Resposta rápida
Em regra, não. O STJ, em julgado divulgado em informativo, entendeu que a divulgação de notícia ou crítica sobre atos e decisões do Poder Público, inclusive de magistrada, não configura abuso da liberdade de imprensa, desde que não invada o núcleo essencial da intimidade e da vida privada. Prevalecendo o interesse público, afasta-se o dano moral.
Por que a crítica a autoridade pública é protegida
Quando a reportagem trata de atos ou decisões de agentes públicos, o STJ entende que a liberdade de informação e de crítica deve, em tese, prevalecer sobre os direitos da personalidade, como decorrência da vida em um Estado Democrático. Magistrados, por exercerem atividade tipicamente estatal e gerirem interesses da coletividade, estão sujeitos a um escrutínio mais intenso da imprensa.
A ponderação segue três parâmetros: compromisso ético com a informação verossímil, preservação dos direitos da personalidade e vedação de crítica com intuito de difamar, injuriar ou caluniar.
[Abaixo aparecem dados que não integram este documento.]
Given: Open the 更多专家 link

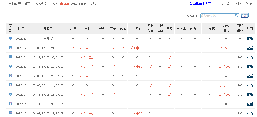Looking at the screenshot, I should 224,4.
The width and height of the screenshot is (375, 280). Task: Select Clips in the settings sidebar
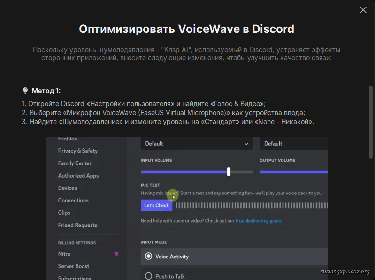tap(64, 213)
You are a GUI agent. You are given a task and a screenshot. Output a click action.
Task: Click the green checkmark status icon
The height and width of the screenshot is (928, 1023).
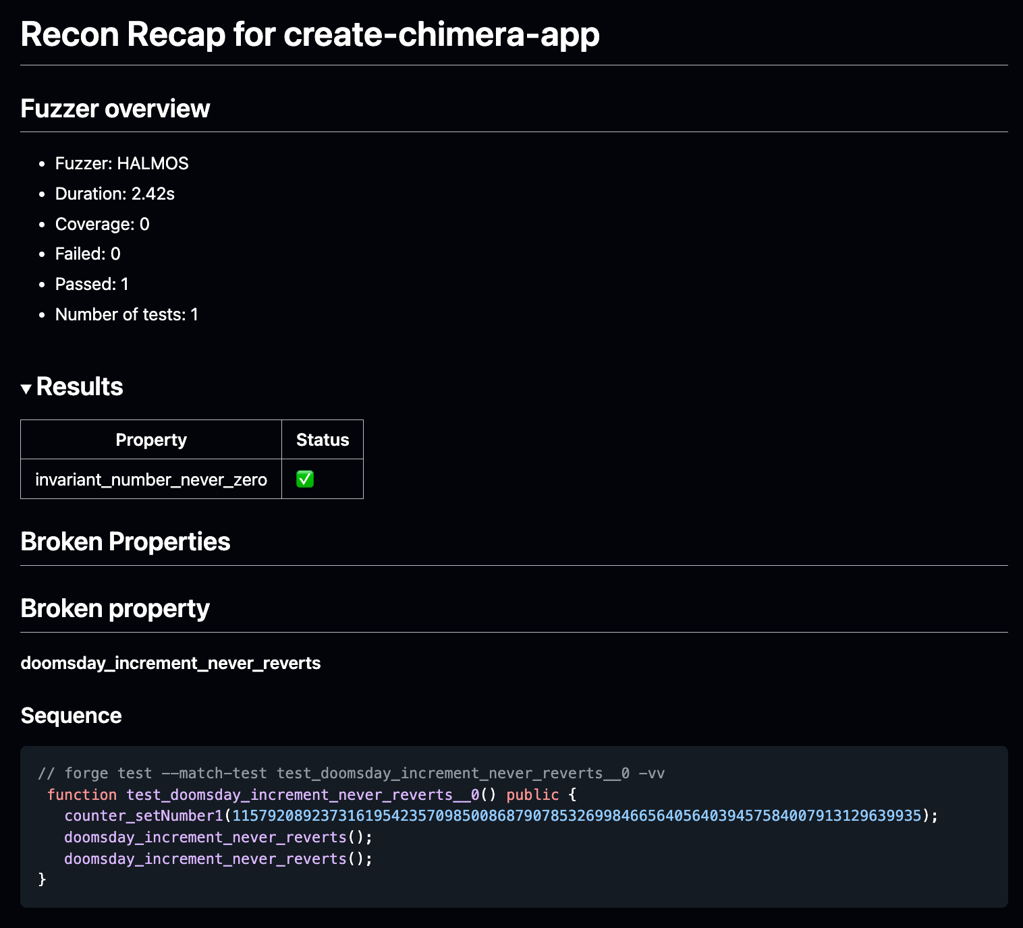pos(305,479)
Matéria que narra fatos verídicos ou verossímeis, ainda que com opiniões severas, irônicas ou impiedosas, em princípio não gera responsabilidade civil.
Os limites: intimidade e abuso ofensivo
A proteção não é absoluta. A crítica não pode alcançar o núcleo essencial da intimidade e da vida privada da pessoa noticiada, e a análise sobre a ocorrência de abuso é feita caso a caso. No julgado, mesmo expressões ácidas como "aberração jurídica" e "descalabro" foram consideradas dentro do direito de crítica, porque inseridas em matéria informativa sobre fatos de interesse público ligados à atuação da magistrada no cargo.
Não caracterizado o abuso ofensivo, afasta-se o dever de indenizar, em atenção à cláusula de modicidade referida pelo STF no julgamento da ADPF 130.